• Written problem:
Return the stretch of the escape room post that begins with the words "The Shadier Side" and ends after the words "Great Escape Canada.", copied word for word.

• Text provided:
_ _ _ _
The Shadier Side of Room Escape

This is not a review. A long post ahead.

I’ve visited most of the escape games on the master list now. I haven’t been to any of the businesses outside of Toronto (Adventure Rooms in Kitchener, Escape Room Niagara Falls, and Escape Maze in Peterborough), but out of the 18 others in Toronto, I’m only missing NextRelic and The Great Escape Canada.

I like to talk to the business owners whenever I get the chance. I give feedback on what I liked and didn’t like, what I thought was done well, what I thought was unfair. I like to chat about what they have upcoming. In my conversations, the most striking thing has always been reports of underhanded business tactics. I’ve heard of people booking off large time slots, giving fake credit card numbers for reservations. I’ve heard of people going to places and wrecking their rooms intentionally. Of course, this is all second hand knowledge, so we should take it with a grain of salt, and I’ve purposefully left out the business names.
_ _ _ _
• Entries supplied:
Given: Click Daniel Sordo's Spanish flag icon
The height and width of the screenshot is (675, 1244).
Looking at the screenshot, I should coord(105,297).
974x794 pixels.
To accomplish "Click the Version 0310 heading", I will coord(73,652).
_ _ _ _
• Final answer:
The Shadier Side of Room Escape

This is not a review. A long post ahead.

I’ve visited most of the escape games on the master list now. I haven’t been to any of the businesses outside of Toronto (Adventure Rooms in Kitchener, Escape Room Niagara Falls, and Escape Maze in Peterborough), but out of the 18 others in Toronto, I’m only missing NextRelic and The Great Escape Canada.